What to do >>
Render the lines below as a numbered list, omitting any blank lines.

Recorded information >>
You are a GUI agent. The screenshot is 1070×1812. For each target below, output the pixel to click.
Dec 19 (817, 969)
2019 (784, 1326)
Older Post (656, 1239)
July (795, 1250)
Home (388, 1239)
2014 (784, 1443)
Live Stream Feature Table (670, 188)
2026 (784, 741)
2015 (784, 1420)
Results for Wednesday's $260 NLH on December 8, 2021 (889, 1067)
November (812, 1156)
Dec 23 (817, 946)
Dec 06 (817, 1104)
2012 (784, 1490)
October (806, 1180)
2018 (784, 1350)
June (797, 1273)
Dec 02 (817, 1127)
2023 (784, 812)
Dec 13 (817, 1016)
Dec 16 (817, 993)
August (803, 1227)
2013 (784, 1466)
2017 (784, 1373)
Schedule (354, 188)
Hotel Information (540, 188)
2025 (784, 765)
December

Written solution >>
1. You are a GUI agent. The screenshot is 1070×1812. For each target below, output the pixel to click.
2. Dec 19 (817, 969)
3. 2019 (784, 1326)
4. Older Post (656, 1239)
5. July (795, 1250)
6. Home (388, 1239)
7. 2014 (784, 1443)
8. Live Stream Feature Table (670, 188)
9. 2026 (784, 741)
10. 2015 (784, 1420)
11. Results for Wednesday's $260 NLH on December 8, 2021 (889, 1067)
12. November (812, 1156)
13. Dec 23 (817, 946)
14. Dec 06 (817, 1104)
15. 2012 (784, 1490)
16. October (806, 1180)
17. 2018 (784, 1350)
18. June (797, 1273)
19. Dec 02 (817, 1127)
20. 2023 (784, 812)
21. Dec 13 (817, 1016)
22. Dec 16 (817, 993)
23. August (803, 1227)
24. 2013 (784, 1466)
25. 2017 (784, 1373)
26. Schedule (354, 188)
27. Hotel Information (540, 188)
28. 2025 (784, 765)
29. December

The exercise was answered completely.